Title: Re: 24.1.5: Wiregard routing/masquerading issue? How to rollback?
Post by: franco on April 05, 2024, 09:54:19 PM
Happy to hear you found it.

> I feel like the page should not have had "Static IPv4" as a drop down option if it's a wireguard interface.

That's true yet for historic reasons that's what it was capable of and how the page is laid out at the moment. We will change these behaviours when the interface settings page goes to MVC/API, but that will be one of the very last changes in that migration I think.

> Is there anything in opnsense that could find invalid configuration entries like that in the future? I did a health check previous to this and that said everything looked good.

Health check is mostly for file system integrity. And yes, the MVC framework can validate this, if it's actually migrated. See previous point. :)


Cheers,
Franco
Title: Re: 24.1.5: Wiregard routing/masquerading issue? How to rollback?
Post by: Koloa on April 06, 2024, 04:10:55 AM
Quote from: os914964619 on April 05, 2024, 07:46:03 PM

For people that have this issue: Check if you've assigned a static ip address to your wireguard interface. You would be able to see this under Interface->[Your wireguard interface].

If you go to this page and press save without making ANY changes, opnsense will yell at you with an error message. Make the fix (in my case, don't assign a static ip address), then press save, apply the changes, and then restart wireguard. The routes will now get propagated.

In my case, this is not the issue (at least not obviously); routes are not being propagated, as you pointed out, but, it's not due to an issue with the interface configuration.

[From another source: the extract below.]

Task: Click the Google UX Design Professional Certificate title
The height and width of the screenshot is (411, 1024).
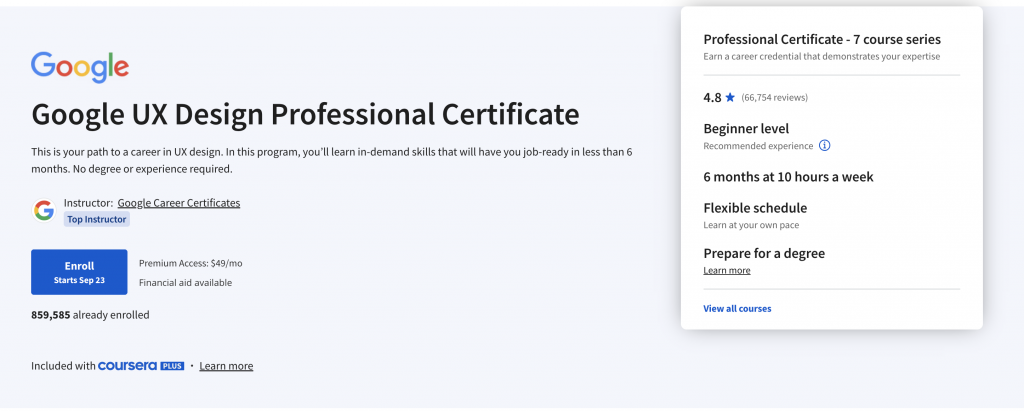Action: (x=305, y=114)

My interface is set to "None" for the IPv4 and v6 configuration type -- all of my WG interfaces are -- and doing a "save" does not generate an error.

However, the UI *does* say that a change was made and now I need to apply it, even though no change was actually made, which may imply something else changed.

Certainly possible that it's something related to the Github issue mentioned.  My list of AllowedIPs is quite extensive, 168 defined networks or /32 hosts.  I'll go through that carefully and look for any overlaps - I did find a /24 which was also defined in a /16. 

In my situation, though, manually restarting the interface in question from the UI allowed me to route traffic again, but it's still not clear what's "broken".